Les Inrockuptibles

L’Ange de Luis Ortega

Avec Lorenzo Ferro, Chino Darin, Daniel Fanego (Arg., Esp., 2019, 1 h 58)

- Marilou Duponchel

Les jeunes années d’un tueur argentin, beau comme le diable, dans un biopic séduisant, mais édulcoré. Visage à la pâleur morbide, regard trouble, mâchoire menaçante… Qu’il soit friand de petits jeux sadiques (Seven), tueur d’enfants

(M le maudit) ou de femmes (Psychose), le serial killer au cinéma a peu souvent des allures de top model. Mieux, sa physionomi­e bizarre vérifie la théorie discutable d’une unité du bon et du beau. Pourtant, Carlos Eduardo Robledo Puch, célèbre tueur argentin de 17 ans, est d’une beauté affolante, presque trop grande, à laquelle personne ne résiste. C’est en plaçant au centre de son quatrième long métrage le visage de ce poupon aux boucles d’or, plutôt que sa psyché complexe, que Luis Ortega entreprend de retracer l’épopée criminelle de cet éphèbe.
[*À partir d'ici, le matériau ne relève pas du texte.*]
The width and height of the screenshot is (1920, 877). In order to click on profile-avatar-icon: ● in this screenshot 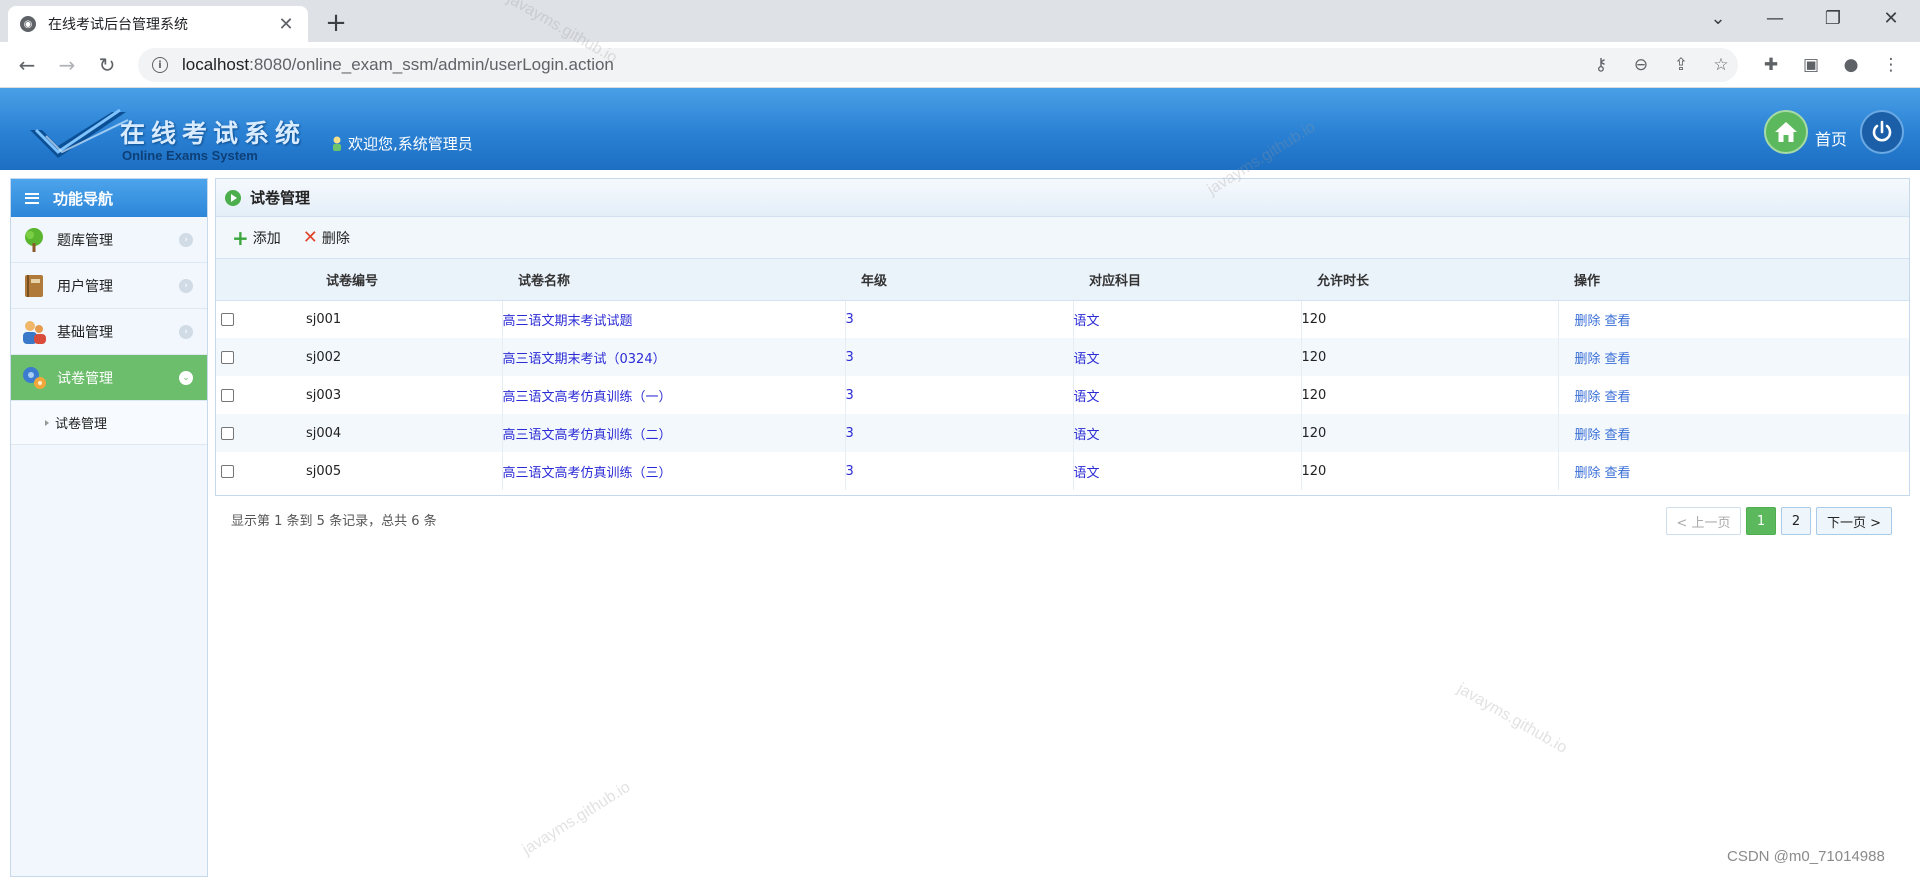, I will do `click(1851, 65)`.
Epousant la provocante insoucianc­e de son personnage amoral et celle d’une époque fantasmée (le Buenos Aires coloré du début des 70’s), L’Ange brosse avec grâce et sensualité le portrait de ce bellâtre aussi énigmatiqu­e que fascinant, auquel le jeune et saisissant Lorenzo Ferro prête toute sa belle ambiguïté. Mais le film, recouvert d’un vernis vintage, usant d’une mise à distance trop grande et d’une fascinatio­n clinique pour la violence, finit par perdre un peu de son étrangeté pour ressembler à un impeccable objet pop, empilant un à un les faits d’armes du petit meurtrier et reléguant en arrière-plan la complexité de ce contre-modèle viril, son ambiguïté sexuelle et sa quête de liberté.